### Stored entries
────────────────────
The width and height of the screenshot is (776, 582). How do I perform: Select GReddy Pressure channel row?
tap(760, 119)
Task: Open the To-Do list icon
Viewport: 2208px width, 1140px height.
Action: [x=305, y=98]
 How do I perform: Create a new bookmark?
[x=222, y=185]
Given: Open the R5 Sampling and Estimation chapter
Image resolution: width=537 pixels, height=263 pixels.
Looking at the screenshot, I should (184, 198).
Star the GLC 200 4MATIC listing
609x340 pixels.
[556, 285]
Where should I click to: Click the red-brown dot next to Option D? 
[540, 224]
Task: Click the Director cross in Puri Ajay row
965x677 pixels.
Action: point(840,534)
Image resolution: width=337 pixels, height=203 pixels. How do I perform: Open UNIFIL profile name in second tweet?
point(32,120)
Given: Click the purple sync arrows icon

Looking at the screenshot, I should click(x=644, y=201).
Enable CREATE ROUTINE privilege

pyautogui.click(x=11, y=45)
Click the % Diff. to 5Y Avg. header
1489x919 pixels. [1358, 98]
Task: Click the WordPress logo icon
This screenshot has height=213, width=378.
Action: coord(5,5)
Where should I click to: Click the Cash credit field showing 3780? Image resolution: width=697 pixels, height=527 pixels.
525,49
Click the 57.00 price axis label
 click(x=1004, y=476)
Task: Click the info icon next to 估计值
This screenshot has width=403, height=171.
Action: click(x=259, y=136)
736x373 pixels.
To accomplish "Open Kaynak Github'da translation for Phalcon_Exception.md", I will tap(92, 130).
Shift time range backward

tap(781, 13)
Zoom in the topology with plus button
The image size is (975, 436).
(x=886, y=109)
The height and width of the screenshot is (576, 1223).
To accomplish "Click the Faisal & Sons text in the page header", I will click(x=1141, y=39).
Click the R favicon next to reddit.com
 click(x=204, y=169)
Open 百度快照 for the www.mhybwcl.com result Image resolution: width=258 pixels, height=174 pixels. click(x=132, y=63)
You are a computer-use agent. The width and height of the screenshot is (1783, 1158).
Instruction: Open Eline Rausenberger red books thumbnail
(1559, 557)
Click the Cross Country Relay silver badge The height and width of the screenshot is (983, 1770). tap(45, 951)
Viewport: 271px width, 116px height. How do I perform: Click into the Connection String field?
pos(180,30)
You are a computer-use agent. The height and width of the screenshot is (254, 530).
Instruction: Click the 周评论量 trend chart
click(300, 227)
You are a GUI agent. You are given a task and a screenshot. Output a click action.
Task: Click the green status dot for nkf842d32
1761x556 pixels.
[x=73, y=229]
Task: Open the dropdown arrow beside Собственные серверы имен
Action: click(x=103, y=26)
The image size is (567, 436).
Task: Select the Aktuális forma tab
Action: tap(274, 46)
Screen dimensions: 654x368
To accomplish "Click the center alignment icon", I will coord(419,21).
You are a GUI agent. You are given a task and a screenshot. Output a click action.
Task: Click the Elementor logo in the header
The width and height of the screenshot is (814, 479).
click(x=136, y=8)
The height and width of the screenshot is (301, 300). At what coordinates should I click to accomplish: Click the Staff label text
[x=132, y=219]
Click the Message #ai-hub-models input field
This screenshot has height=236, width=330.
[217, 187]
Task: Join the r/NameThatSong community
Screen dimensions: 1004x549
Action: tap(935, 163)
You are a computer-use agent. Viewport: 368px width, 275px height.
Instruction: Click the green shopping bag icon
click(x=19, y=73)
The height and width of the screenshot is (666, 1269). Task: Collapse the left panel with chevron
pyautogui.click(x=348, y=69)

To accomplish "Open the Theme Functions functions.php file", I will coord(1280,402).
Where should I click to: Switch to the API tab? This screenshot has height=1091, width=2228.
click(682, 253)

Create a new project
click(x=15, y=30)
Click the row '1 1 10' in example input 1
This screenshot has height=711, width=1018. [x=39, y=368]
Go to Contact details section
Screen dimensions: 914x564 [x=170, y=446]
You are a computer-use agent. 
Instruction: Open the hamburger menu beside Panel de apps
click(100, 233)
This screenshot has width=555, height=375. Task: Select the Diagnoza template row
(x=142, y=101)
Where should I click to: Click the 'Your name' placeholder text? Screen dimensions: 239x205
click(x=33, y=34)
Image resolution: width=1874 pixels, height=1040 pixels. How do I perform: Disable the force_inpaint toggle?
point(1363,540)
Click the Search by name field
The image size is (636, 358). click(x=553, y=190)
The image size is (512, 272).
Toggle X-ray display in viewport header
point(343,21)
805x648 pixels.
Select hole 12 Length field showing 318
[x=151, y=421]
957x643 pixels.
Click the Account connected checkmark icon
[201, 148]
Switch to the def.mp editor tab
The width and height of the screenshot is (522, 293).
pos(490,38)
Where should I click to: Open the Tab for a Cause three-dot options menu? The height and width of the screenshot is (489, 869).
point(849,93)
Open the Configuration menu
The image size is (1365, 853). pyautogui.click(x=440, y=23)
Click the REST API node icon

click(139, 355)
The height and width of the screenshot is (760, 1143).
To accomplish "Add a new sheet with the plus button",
────────────────────
Reproduce verbatim the lines of the records above, starting at the line containing "805x648 pixels." and ending at the line containing "point(849,93)", both included.

805x648 pixels.
Select hole 12 Length field showing 318
[x=151, y=421]
957x643 pixels.
Click the Account connected checkmark icon
[201, 148]
Switch to the def.mp editor tab
The width and height of the screenshot is (522, 293).
pos(490,38)
Where should I click to: Open the Tab for a Cause three-dot options menu? The height and width of the screenshot is (489, 869).
point(849,93)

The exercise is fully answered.